Task item: Leave out the images and return all the data word for word.

___ Provided records

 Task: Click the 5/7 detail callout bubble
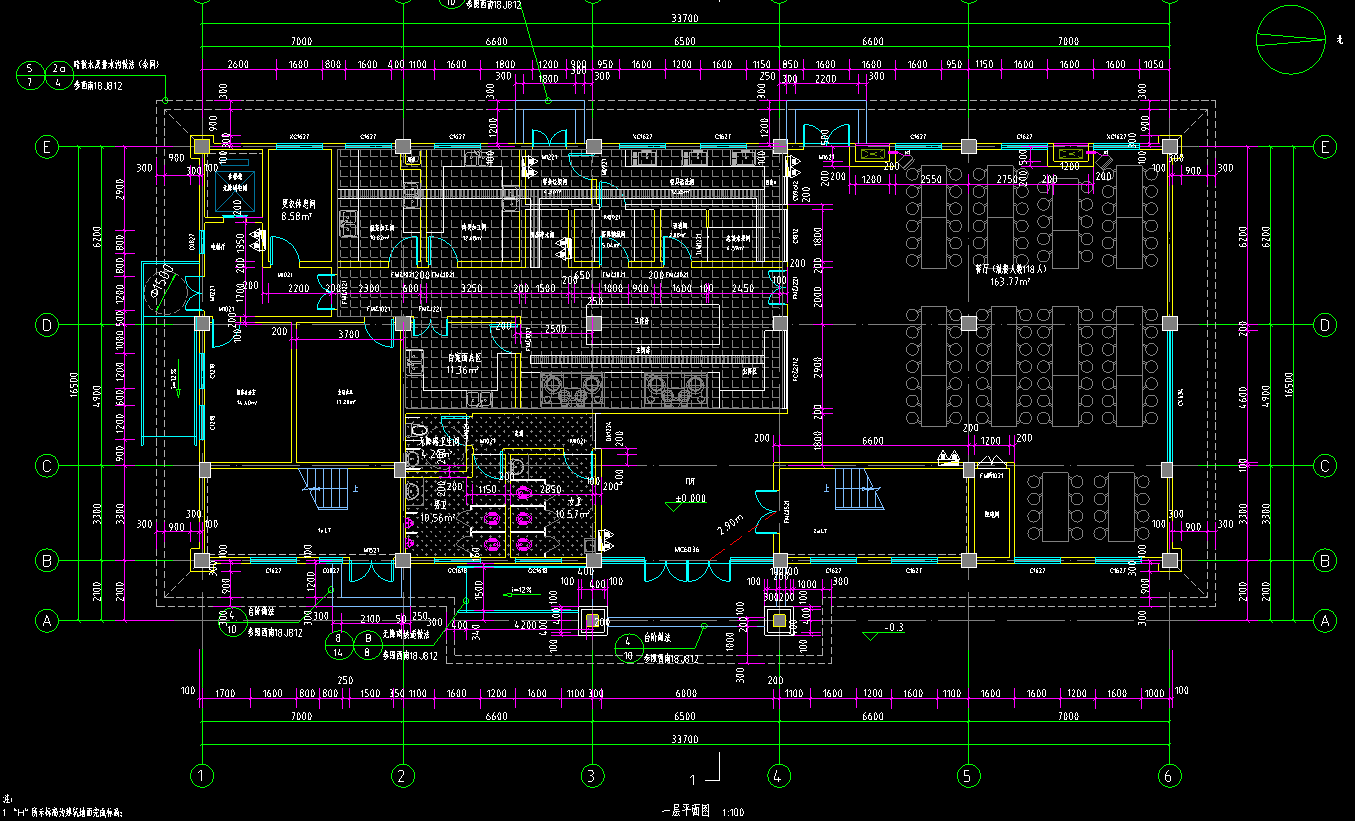(x=29, y=74)
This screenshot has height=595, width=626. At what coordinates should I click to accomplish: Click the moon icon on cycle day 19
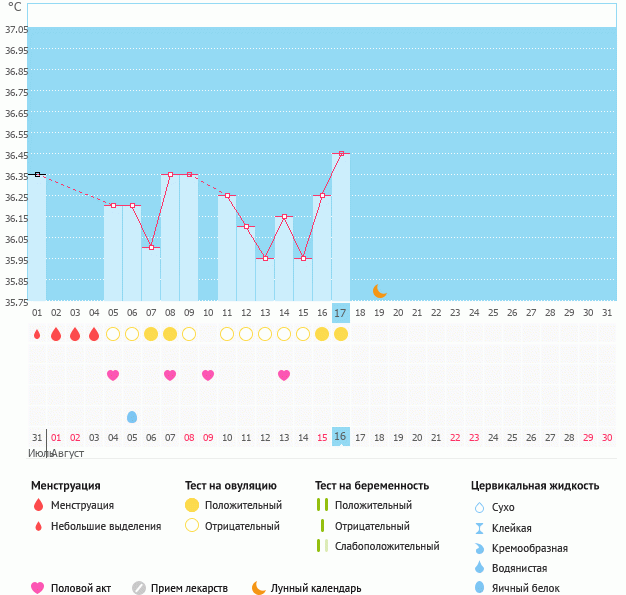[380, 291]
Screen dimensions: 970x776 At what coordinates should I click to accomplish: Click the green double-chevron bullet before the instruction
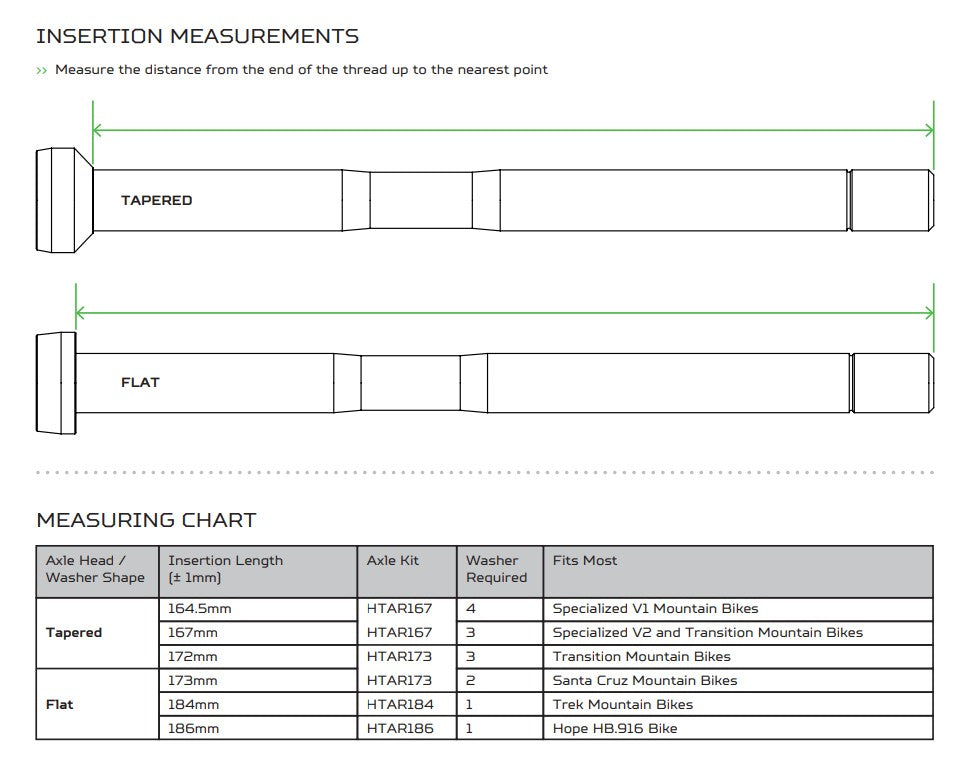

______

Answer to the exercise:
 Task: Click the 5/7 detail callout bubble
(x=29, y=74)
This screenshot has height=595, width=626. At what coordinates should I click to accomplish: Click the moon icon on cycle day 19
[380, 291]
Screen dimensions: 970x776 At what coordinates should I click to accomplish: Click the green double-chevron bullet before the instruction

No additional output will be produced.